- [Work instructions] For this exercise, output every line of the data as it stands.

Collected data
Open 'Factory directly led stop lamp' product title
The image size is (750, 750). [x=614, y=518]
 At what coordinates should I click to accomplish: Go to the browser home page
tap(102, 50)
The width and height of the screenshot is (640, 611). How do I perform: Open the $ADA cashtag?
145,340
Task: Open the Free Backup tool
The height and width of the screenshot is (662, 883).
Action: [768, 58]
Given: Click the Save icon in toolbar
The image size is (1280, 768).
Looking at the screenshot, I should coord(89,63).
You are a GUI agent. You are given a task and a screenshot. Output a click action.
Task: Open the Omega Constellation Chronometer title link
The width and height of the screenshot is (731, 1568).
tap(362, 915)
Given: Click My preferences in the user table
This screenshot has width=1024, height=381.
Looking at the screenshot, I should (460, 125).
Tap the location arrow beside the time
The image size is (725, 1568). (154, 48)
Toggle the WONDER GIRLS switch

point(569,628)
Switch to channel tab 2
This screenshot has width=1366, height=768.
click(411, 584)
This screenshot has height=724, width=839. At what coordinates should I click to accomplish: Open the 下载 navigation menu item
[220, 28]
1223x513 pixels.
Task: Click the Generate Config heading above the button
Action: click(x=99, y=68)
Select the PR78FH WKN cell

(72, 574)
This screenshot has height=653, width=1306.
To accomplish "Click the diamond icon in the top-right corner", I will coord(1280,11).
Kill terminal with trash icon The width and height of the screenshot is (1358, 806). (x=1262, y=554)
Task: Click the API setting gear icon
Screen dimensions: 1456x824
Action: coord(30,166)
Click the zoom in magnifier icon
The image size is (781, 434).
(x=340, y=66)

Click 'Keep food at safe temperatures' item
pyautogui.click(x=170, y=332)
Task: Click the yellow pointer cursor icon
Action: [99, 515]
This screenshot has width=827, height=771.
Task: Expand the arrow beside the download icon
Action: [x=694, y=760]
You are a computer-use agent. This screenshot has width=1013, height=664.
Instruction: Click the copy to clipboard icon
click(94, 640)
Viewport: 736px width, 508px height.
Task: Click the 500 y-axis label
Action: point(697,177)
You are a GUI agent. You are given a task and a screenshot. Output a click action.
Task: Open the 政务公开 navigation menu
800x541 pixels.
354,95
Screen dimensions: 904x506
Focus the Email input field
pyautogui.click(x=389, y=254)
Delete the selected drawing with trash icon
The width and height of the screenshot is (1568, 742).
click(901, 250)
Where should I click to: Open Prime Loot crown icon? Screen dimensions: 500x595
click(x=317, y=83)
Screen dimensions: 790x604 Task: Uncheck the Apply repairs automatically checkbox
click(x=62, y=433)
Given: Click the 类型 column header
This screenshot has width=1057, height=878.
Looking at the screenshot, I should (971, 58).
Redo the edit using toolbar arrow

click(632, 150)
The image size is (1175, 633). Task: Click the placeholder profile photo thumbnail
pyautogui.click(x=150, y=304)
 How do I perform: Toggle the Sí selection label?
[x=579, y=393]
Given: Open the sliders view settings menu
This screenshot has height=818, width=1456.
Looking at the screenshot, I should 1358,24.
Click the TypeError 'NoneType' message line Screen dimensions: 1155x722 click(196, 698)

- [Exercise result]
Open 'Factory directly led stop lamp' product title
The image size is (750, 750). [x=614, y=518]
 At what coordinates should I click to accomplish: Go to the browser home page
tap(102, 50)
The width and height of the screenshot is (640, 611). How do I perform: Open the $ADA cashtag?
145,340
Task: Open the Free Backup tool
The height and width of the screenshot is (662, 883).
Action: [768, 58]
Given: Click the Save icon in toolbar
The image size is (1280, 768).
Looking at the screenshot, I should coord(89,63).
You are a GUI agent. You are given a task and a screenshot. Output a click action.
Task: Open the Omega Constellation Chronometer title link
The width and height of the screenshot is (731, 1568).
tap(362, 915)
Given: Click My preferences in the user table
This screenshot has width=1024, height=381.
Looking at the screenshot, I should (460, 125).
Tap the location arrow beside the time
The image size is (725, 1568). (154, 48)
Toggle the WONDER GIRLS switch

point(569,628)
Switch to channel tab 2
This screenshot has width=1366, height=768.
click(411, 584)
This screenshot has height=724, width=839. At what coordinates should I click to accomplish: Open the 下载 navigation menu item
[220, 28]
1223x513 pixels.
Task: Click the Generate Config heading above the button
Action: click(x=99, y=68)
Select the PR78FH WKN cell

(72, 574)
This screenshot has height=653, width=1306.
To accomplish "Click the diamond icon in the top-right corner", I will coord(1280,11).
Kill terminal with trash icon The width and height of the screenshot is (1358, 806). (x=1262, y=554)
Task: Click the API setting gear icon
Screen dimensions: 1456x824
Action: coord(30,166)
Click the zoom in magnifier icon
The image size is (781, 434).
(x=340, y=66)

Click 'Keep food at safe temperatures' item
pyautogui.click(x=170, y=332)
Task: Click the yellow pointer cursor icon
Action: [99, 515]
This screenshot has width=827, height=771.
Task: Expand the arrow beside the download icon
Action: [x=694, y=760]
You are a computer-use agent. This screenshot has width=1013, height=664.
Instruction: Click the copy to clipboard icon
click(94, 640)
Viewport: 736px width, 508px height.
Task: Click the 500 y-axis label
Action: point(697,177)
You are a GUI agent. You are given a task and a screenshot. Output a click action.
Task: Open the 政务公开 navigation menu
800x541 pixels.
354,95
Screen dimensions: 904x506
Focus the Email input field
pyautogui.click(x=389, y=254)
Delete the selected drawing with trash icon
The width and height of the screenshot is (1568, 742).
click(901, 250)
Where should I click to: Open Prime Loot crown icon? Screen dimensions: 500x595
click(x=317, y=83)
Screen dimensions: 790x604 Task: Uncheck the Apply repairs automatically checkbox
click(x=62, y=433)
Given: Click the 类型 column header
This screenshot has width=1057, height=878.
Looking at the screenshot, I should (971, 58).
Redo the edit using toolbar arrow

click(632, 150)
The image size is (1175, 633). Task: Click the placeholder profile photo thumbnail
pyautogui.click(x=150, y=304)
 How do I perform: Toggle the Sí selection label?
[x=579, y=393]
Given: Open the sliders view settings menu
This screenshot has height=818, width=1456.
Looking at the screenshot, I should 1358,24.
Click the TypeError 'NoneType' message line Screen dimensions: 1155x722 click(196, 698)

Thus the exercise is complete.